_WHAT THE TASK ASKS_
Across all the records below, count the lines that hold "Toggle". State only that figure.

╭─ EXERCISE MATERIAL

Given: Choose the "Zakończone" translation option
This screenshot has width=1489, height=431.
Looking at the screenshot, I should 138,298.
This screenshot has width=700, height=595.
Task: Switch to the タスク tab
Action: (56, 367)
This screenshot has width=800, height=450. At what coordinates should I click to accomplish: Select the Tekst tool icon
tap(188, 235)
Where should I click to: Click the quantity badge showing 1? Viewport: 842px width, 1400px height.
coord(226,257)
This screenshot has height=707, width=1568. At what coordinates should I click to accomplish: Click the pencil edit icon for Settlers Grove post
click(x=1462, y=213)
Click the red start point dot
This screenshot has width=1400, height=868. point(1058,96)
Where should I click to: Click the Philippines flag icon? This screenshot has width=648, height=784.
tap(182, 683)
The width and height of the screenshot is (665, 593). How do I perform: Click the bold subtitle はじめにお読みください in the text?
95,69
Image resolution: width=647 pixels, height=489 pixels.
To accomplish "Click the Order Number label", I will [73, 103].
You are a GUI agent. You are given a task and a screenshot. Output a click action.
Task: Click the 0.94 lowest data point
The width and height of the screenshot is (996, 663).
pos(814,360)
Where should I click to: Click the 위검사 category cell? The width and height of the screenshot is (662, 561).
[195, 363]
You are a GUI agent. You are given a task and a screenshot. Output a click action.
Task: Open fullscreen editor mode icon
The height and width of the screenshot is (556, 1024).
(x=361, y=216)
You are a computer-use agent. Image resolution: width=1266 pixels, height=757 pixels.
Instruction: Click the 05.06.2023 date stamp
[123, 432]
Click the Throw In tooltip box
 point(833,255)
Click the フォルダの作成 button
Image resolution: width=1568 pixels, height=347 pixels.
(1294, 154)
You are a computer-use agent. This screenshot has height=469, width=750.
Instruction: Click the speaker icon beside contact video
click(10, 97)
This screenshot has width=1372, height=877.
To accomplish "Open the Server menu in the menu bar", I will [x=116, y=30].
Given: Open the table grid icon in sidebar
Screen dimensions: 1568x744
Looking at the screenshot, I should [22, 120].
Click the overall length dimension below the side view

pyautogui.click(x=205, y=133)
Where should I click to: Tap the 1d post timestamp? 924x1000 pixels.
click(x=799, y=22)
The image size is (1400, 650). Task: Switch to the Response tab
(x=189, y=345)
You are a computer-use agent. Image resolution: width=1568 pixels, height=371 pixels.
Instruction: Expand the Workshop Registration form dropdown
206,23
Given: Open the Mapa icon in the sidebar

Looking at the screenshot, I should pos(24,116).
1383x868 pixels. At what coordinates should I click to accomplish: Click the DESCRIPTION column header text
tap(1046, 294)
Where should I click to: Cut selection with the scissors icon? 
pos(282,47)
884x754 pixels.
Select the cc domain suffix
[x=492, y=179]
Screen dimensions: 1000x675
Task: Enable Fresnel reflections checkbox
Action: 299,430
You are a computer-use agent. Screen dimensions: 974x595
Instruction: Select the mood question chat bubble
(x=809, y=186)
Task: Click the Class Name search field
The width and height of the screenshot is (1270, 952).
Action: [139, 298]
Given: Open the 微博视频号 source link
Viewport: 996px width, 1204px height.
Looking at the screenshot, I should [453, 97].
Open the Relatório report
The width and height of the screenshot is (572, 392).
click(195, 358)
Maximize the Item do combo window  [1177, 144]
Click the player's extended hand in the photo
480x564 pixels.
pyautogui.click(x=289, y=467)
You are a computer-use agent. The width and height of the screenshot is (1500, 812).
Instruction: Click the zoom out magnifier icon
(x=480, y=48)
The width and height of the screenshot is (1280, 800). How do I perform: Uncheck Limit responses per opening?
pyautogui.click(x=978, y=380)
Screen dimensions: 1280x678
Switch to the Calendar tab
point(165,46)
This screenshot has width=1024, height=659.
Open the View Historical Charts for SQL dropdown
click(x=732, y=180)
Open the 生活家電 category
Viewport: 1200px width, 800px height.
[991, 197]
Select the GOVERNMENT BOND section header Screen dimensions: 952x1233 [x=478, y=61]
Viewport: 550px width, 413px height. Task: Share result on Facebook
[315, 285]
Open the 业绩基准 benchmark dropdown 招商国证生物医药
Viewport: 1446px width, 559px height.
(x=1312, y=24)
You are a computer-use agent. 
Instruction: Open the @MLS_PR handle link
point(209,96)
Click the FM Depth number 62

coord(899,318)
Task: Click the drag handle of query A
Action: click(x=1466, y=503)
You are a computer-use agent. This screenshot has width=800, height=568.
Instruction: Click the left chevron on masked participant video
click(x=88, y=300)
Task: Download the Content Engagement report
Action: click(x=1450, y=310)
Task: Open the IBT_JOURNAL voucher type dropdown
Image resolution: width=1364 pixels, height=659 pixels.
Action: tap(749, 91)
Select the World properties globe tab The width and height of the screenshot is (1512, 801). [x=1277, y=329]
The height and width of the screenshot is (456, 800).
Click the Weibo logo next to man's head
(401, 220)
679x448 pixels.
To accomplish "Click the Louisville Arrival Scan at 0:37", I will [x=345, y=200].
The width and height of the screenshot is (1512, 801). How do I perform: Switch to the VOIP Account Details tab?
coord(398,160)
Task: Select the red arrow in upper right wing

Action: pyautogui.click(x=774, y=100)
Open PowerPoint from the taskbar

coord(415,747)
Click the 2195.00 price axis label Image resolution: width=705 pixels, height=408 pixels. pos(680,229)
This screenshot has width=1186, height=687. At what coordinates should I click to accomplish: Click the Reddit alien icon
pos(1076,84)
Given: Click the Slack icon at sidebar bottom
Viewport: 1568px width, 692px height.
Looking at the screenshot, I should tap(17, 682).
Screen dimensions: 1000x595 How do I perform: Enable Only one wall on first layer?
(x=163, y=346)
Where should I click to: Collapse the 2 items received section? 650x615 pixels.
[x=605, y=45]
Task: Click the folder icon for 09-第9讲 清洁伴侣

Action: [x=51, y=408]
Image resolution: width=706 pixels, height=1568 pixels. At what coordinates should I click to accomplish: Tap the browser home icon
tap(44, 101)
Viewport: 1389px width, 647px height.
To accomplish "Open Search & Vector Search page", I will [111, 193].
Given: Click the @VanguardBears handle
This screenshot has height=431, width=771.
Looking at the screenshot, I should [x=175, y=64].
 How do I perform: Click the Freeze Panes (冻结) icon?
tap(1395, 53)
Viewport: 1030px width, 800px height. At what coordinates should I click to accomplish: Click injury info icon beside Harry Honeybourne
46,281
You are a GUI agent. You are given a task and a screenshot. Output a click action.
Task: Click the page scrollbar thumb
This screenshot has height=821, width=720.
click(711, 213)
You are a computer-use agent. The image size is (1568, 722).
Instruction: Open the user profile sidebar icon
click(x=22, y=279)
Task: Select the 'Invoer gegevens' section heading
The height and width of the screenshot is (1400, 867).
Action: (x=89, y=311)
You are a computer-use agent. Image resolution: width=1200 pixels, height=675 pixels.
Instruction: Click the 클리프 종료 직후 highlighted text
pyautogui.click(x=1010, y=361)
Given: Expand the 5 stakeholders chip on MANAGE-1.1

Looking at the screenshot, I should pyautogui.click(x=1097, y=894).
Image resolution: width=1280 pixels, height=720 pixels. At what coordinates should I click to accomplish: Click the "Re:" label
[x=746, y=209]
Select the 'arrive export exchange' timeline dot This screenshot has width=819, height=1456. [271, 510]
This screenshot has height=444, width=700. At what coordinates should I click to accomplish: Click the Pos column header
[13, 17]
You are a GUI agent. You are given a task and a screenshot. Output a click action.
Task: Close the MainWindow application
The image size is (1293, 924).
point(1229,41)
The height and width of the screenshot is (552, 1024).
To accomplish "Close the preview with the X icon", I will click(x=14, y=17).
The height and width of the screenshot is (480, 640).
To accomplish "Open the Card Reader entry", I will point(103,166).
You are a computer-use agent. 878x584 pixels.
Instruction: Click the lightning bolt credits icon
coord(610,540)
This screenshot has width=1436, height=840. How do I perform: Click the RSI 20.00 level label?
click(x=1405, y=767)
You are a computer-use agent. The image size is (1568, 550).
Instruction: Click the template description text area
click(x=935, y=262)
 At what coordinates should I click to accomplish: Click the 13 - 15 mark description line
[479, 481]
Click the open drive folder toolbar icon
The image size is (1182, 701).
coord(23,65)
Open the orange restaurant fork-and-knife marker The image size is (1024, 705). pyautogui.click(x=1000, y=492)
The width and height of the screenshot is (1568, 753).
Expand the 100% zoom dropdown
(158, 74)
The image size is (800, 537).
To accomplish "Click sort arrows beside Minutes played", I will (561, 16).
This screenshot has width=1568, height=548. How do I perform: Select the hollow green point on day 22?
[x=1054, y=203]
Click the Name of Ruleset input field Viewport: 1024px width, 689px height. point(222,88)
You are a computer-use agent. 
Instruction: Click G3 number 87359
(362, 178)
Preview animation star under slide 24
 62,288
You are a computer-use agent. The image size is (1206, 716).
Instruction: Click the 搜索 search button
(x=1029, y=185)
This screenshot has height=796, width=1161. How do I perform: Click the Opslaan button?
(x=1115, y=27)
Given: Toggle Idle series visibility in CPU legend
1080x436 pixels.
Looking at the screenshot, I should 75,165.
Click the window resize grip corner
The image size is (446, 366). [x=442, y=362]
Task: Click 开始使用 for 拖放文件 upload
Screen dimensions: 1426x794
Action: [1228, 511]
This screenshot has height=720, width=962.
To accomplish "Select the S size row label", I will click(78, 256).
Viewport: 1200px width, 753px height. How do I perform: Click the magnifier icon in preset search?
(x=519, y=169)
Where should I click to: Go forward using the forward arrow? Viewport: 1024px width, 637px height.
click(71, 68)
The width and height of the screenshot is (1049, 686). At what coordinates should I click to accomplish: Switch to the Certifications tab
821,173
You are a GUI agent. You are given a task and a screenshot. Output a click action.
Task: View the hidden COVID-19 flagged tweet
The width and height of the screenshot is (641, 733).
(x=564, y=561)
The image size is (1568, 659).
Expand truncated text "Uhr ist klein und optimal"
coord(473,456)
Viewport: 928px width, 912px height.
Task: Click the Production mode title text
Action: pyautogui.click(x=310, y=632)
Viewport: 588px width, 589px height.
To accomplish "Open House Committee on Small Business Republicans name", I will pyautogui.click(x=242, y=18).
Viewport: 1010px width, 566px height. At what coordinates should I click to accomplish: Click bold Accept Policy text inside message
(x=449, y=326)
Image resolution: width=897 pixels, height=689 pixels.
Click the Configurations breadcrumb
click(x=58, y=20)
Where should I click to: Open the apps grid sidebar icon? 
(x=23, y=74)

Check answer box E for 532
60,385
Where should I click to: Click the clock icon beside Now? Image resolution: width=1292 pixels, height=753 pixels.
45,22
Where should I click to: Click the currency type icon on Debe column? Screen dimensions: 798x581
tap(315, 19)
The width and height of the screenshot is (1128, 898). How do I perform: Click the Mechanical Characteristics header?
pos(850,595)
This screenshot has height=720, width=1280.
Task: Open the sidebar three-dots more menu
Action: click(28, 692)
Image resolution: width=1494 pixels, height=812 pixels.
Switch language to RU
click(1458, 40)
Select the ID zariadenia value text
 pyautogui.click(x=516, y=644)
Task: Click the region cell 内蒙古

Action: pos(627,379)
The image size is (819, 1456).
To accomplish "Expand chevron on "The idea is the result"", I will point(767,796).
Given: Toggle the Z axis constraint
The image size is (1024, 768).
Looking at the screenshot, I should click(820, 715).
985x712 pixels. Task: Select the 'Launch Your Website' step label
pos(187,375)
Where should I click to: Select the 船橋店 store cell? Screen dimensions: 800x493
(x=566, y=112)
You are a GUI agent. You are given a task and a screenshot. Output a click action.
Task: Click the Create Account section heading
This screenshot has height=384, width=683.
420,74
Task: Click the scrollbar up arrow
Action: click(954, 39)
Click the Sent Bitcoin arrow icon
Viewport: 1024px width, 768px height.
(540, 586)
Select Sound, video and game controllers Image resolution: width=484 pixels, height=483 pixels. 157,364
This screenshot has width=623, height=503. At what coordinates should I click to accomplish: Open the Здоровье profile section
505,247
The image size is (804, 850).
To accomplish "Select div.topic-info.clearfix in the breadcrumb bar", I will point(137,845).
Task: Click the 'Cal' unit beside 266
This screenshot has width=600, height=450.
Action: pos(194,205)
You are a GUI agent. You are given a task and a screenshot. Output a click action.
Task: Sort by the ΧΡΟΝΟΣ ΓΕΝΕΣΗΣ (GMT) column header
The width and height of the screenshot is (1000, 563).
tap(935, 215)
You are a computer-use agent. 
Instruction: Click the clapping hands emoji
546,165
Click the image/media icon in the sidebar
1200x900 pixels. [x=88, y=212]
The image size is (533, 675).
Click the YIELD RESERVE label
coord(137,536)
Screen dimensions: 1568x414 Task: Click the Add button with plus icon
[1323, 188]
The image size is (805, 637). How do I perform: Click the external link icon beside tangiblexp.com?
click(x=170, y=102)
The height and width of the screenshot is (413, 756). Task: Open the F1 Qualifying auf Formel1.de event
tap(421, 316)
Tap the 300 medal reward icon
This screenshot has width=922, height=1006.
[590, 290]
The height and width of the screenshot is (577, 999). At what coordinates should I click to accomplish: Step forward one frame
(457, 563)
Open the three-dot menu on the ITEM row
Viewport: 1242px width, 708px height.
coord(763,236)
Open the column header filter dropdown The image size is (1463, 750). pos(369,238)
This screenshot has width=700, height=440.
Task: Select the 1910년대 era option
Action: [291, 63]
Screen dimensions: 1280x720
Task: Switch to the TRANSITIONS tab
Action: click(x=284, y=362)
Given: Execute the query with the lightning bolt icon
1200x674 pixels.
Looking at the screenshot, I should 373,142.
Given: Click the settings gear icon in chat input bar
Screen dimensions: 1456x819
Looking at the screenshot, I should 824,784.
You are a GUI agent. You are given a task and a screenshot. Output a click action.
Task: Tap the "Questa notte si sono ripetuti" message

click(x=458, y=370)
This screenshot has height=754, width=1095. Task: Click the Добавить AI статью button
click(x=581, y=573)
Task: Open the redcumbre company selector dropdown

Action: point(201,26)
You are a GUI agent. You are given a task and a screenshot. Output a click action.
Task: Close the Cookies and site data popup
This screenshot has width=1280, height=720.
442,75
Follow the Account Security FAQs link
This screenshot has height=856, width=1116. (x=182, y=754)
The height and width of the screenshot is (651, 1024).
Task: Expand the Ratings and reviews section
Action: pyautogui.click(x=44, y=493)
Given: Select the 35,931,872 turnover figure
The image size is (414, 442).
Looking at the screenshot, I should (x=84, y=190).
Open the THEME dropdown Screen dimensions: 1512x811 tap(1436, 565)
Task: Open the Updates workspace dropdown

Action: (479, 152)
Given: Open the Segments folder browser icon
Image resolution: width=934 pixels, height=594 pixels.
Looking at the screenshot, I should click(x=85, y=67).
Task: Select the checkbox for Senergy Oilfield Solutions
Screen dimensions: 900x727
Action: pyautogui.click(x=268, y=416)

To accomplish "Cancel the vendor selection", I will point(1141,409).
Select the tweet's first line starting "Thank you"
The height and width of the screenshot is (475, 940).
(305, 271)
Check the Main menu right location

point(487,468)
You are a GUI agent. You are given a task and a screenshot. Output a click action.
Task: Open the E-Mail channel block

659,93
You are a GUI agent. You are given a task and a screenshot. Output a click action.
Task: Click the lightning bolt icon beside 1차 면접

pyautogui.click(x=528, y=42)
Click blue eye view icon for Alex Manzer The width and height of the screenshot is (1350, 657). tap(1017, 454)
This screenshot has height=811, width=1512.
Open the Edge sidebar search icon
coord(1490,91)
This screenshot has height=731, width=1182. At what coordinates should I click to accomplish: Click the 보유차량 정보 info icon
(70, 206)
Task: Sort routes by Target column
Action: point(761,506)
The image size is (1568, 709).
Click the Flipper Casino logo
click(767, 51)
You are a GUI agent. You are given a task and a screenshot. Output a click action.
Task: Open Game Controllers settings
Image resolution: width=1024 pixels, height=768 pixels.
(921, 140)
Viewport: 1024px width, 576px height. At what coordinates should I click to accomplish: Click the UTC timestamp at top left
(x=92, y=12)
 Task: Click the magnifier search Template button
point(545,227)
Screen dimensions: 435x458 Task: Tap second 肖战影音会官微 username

╰─

_SOLUTION FOR THIS PROBLEM_
2